Cursor announced the initial change in mid-June. Then it updated with more details about 2 weeks later, and then again in early July.
"New models can spend more tokens per request on longer-horizon tasks," the startup wrote in a blog post, apologizing for surprising users with unexpected new bills.
"Though most users' costs have stayed fairly constant, the hardest requests cost an order of magnitude more than simple ones."
Inference costs aren't falling
The assumption across the industry has been that inference costs will drop dramatically, making these AI coding services more financially viable.
However, in practice, this hasn't happened thus far. Instead, when a new top AI model comes out, all the AI coding services integrate it — along with its higher prices.
"This is the first faulty pillar of the 'costs will drop' strategy," Ethan Ding, CEO of startup TextQL, wrote in a recent blog. "Demand exists for 'the best language model,' period. And the best model always costs about the same, because that's what the edge of inference costs today."
Developers and other AI users usually want the best, not last month's leading intelligence.
"Nobody opens Claude and thinks, 'you know what? let me use the shitty version to save my boss some money.' We're cognitively greedy creatures," Ding wrote. "We want the best brain we can get."

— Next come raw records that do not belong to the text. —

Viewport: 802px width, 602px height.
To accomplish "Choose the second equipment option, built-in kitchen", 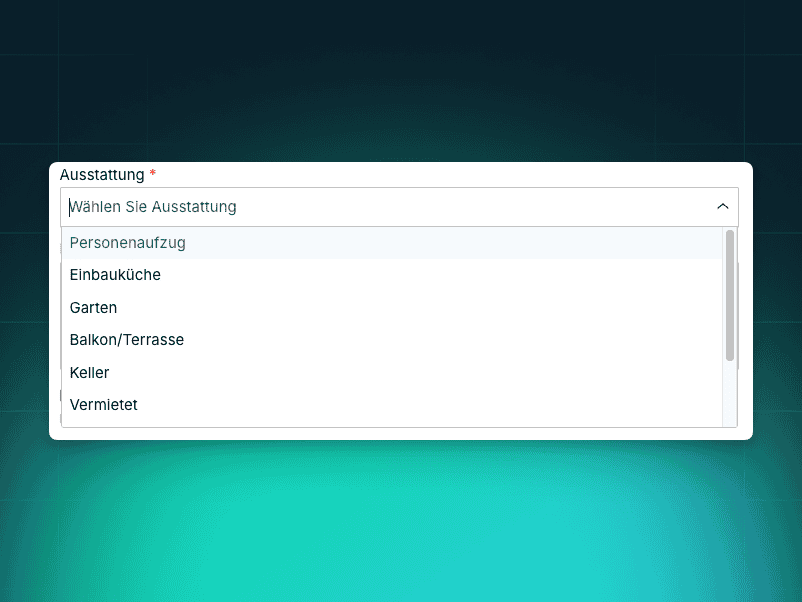I will [115, 275].
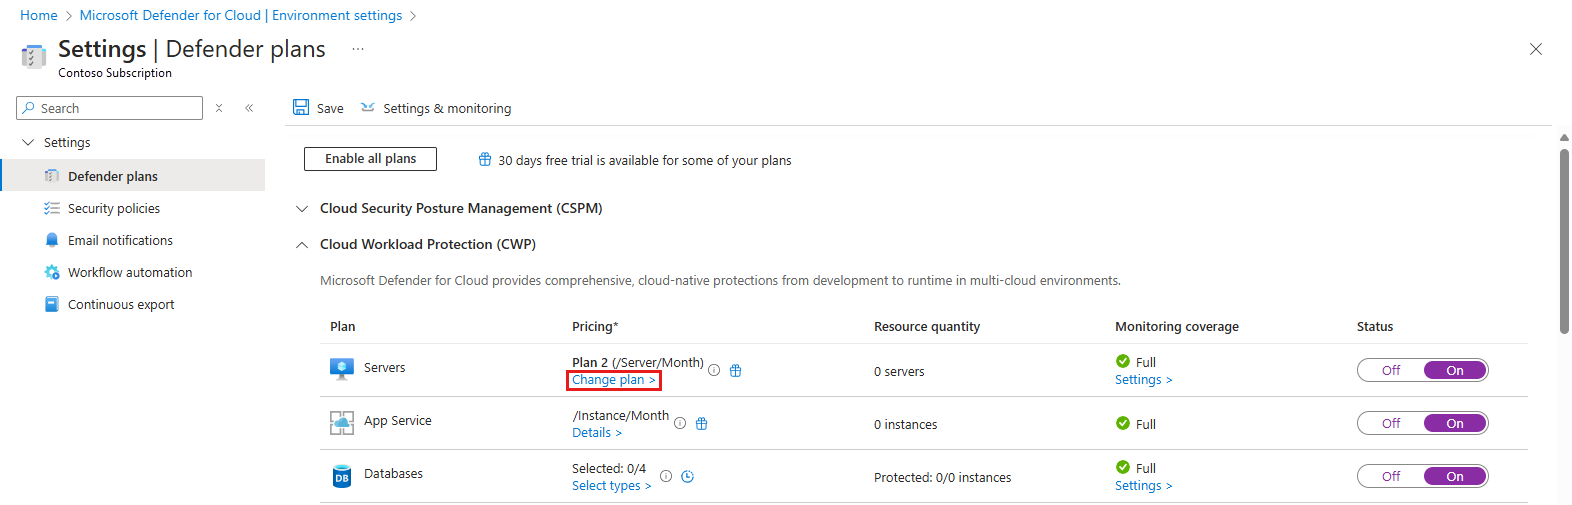Click the vertical scrollbar thumb

pyautogui.click(x=1564, y=240)
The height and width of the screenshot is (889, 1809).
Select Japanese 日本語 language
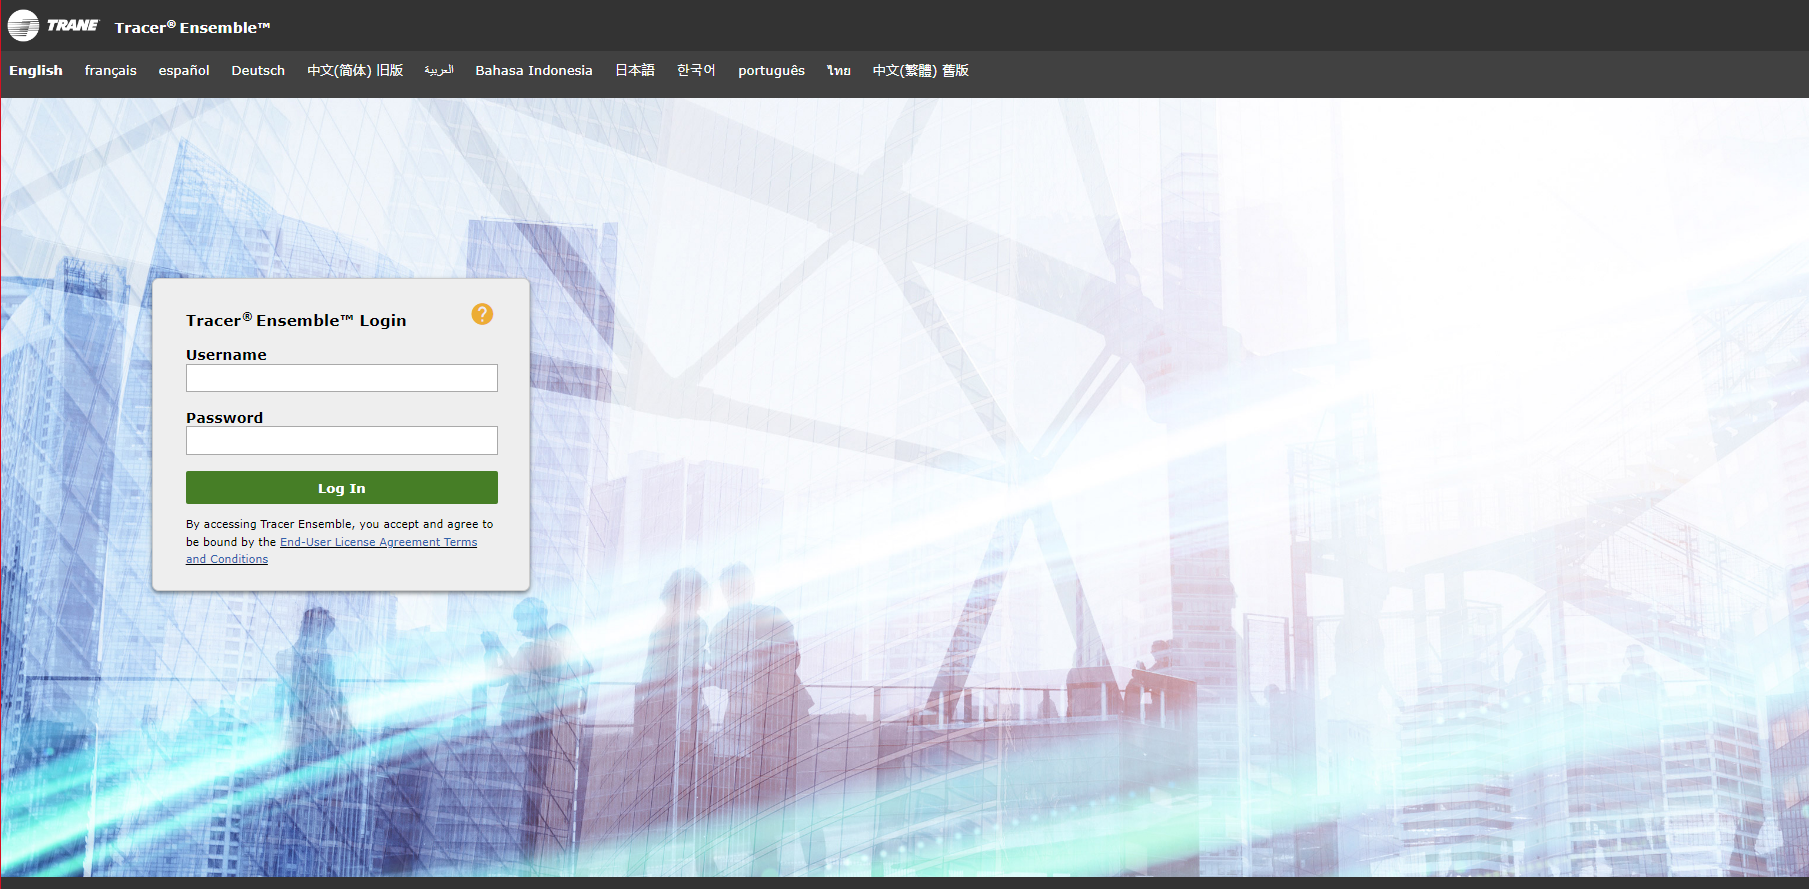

Even when inference costs do fall, the rise of agentic AI workflows means that developers set up longer, automated projects that generate a lot more tokens.
If a project uses 100 million tokens, rather than 1 million, the initiative's cost remains high, even if per-token prices may have fallen.
"A $20/month subscription cannot even support a user making a single $1 deep research run a day," Ding said. "But that's exactly what we're racing toward. Every improvement in model capability is an improvement in how much compute they can meaningfully consume."
"There's no way to offer unlimited usage in this new world under any subscription model," he added. "The math has fundamentally broken."